Ethan’s father swept aside the stiff plastic shower curtain that was decorated with starfish. “You just need to be really careful with the temperature dial,” he explained as he motioned at the big acrylic handle in the wall. “It’s gone reversed for some reason, so if you want hot, you need to turn it to Cold. And if you want cold, you turn it to Hot. Also, the water pressure is a little weak, and since you’re so tall, you’re going to want to adjust the head if you want to wash your hair without getting a crick in your neck.”

“Understood,” Max said solemnly as his gaze ran over the knitted cozy for the toilet paper and the sunshine stickers on the vanity mirror.

“While I have you here one on one...” Dale cleared his throat, eyes averted as though he were shy. Or intimidated. Max hoped it wasn’t the latter. “Without a daughter, I don’t need to give the Dad’s talk. And especially with Ethan being older and you being, well, the sort of man you are, it’s probably not necessary at all,” he began nervously.

Max’s mouth opened when he realized what was happening. He felt suddenly hot all over and found his own gaze wandering the small room rather than resting on Ethan’s father.

“Ethan means the world to his mom and me,” Dale went on after clearing his throat again. “I’m sure he told you what it meant when he came into our lives. We wish it could have happened earlier, so we’d have more time with him now, but we’re grateful all the same. Really, really grateful.”

“I understand,” Max said quietly. He prayed Ethan wasn’t standing within earshot. In a house this small, could they hear this conversation from the living room?

“Him finding someone he loves enough to marry—and for it to be, well, not a woman, making it even tougher. For him, I mean, not for us. It’s, uh, it’s another thing we’re grateful for. Jeannie and I honestly do feel like you’re our son, too, Maxmillian.”
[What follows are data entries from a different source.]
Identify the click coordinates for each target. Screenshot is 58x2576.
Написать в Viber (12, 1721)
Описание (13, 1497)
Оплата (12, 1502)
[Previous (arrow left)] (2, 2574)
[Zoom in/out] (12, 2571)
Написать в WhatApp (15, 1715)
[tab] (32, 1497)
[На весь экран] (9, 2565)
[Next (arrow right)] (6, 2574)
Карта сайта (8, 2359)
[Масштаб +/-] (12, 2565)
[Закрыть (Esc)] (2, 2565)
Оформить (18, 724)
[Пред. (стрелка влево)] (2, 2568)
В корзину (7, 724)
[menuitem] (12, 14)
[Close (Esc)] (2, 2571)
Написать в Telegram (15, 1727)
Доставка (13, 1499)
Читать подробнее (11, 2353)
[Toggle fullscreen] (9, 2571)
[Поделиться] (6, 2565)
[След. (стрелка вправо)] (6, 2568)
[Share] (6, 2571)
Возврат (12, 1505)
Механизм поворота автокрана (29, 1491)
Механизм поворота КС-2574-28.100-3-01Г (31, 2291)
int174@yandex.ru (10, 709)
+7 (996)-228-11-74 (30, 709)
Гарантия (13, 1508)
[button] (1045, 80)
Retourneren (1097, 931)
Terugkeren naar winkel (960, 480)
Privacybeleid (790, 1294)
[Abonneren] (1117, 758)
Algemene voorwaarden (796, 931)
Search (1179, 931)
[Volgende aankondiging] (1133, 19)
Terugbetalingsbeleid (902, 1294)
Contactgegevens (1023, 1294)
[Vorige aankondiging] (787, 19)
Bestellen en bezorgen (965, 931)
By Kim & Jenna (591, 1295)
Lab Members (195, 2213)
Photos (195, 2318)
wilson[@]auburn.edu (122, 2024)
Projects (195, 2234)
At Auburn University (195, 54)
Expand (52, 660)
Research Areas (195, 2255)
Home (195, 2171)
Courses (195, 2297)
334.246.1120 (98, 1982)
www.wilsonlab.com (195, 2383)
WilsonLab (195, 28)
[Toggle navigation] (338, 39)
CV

“Thank you. That means more than you know,” Max murmured, humbled to his core.

“But I guess, being the dad and all, I have to warn you or something.” Dale chuckled awkwardly. He pointed a finger at Max, though he was pink-cheeked. “Don’t hurt my boy. He’s a good boy. You’ll never meet a more kind-hearted one, and now that he loves you, he’ll love you for life. Please don’t—please don’t take that for granted.”

Max could feel himself sweating. The conversation was simply awful, and yet—he cherished it in some strange way. He was getting The Talk from a parent who wanted to protect the man he loved. How could he resent that? It was impossible.

He held out his hand. After a second of surprise, the older man accepted it.

“I love your son,” Max told him. “I love him to a degree that, if I attempted to explain it, would only embarrass us both. Suffice it to say, he will always be cared for and loved by someone who measures the days by his smiles.”